Ooops! Am I ruffling feathers again? Shoot, darn that built-in Brooklyn bred bluntness of mine. I sometimes forget to engage the brain before I put my mouth in gear. Need to mentally slap myself for that! 
C'mon now...I'm sowy! It's a beautiful day, the sun is out, we are here amongst fellow artisans and that alone is far too precious to waste. Have a lovely day, stand under a tree and smell the freshness.

peace sister,
hugs,
Dusty


----------



## AuntKnitty (Apr 10, 2011)

No worries Dusti. No offense taken nor meant.


----------



## Dusti (Jan 23, 2012)

AuntKnitty said:


> No worries Dusti. No offense taken nor meant.


  :wink: :thumbup: :thumbup:


----------



## eraineuk (May 3, 2012)

Hi, You could try this. Free and welcome to use.
http://www.maplewoolfarm.com/?page_id=60 
Yours, Ellen


----------



## snoekie (Jun 17, 2012)

Google beekeepers pattern and it comes right on.


----------



## wyvon54 (Jun 17, 2011)

I've purchased the pattern and I'm making both sizes (sock weight and worsted) from the instructions. I also saw a video of someone who made a King size Hexi about 6 in across!!

I'm thinking about making a couple of the King size too!!


----------



## AuntKnitty (Apr 10, 2011)

wyvon54 said:


> I've purchased the pattern and I'm making both sizes (sock weight and worsted) from the instructions. I also saw a video of someone who made a King size Hexi about 6 in across!!
> 
> I'm thinking about making a couple of the King size too!!

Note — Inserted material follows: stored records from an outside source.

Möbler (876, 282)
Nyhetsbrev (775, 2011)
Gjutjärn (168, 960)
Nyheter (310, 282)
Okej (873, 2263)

 :thumbup: :thumbup: :thumbup:


----------



## beahop (Sep 1, 2014)

Hi you all,
I came upon the Hexipuffs by accident or here, ? So I'll try this idea also. Gonna be busy for the holidays. Happy Holiday to all KP ers. beahop


----------



## beahop (Sep 1, 2014)

What # needle did you use? Beahop


----------



## galaxycraft (Feb 15, 2011)

beahop said:


> What # needle did you use? Beahop


What post are your referring to?
All the links provided states what needles size to use with what yarn.


----------



## beahop (Sep 1, 2014)

Hi,
I am referring to the post you made today. I'll use #9 for ease of handling. Bea


----------



## beahop (Sep 1, 2014)

wow. you're right. Lots of patterns for the hexipuffs. I'll be showing them to my crafts group in January. Hope they like the idea. bea


----------



## beahop (Sep 1, 2014)

The only thing I'm confused about is the two sided hexipuff. Do we have to make two of them to attach to each other? Because how are we supposed to stuff them? Got many patterns for the hexipuffs and what choices for yarns. I'm going to use the cotton ones for wash scrubbies. Just the size for little hands. (our grandchildren?) or teen-agers. Right. They gotta learn to do dish washing as a chore. Not a bribe for a toy, etc. Bea


----------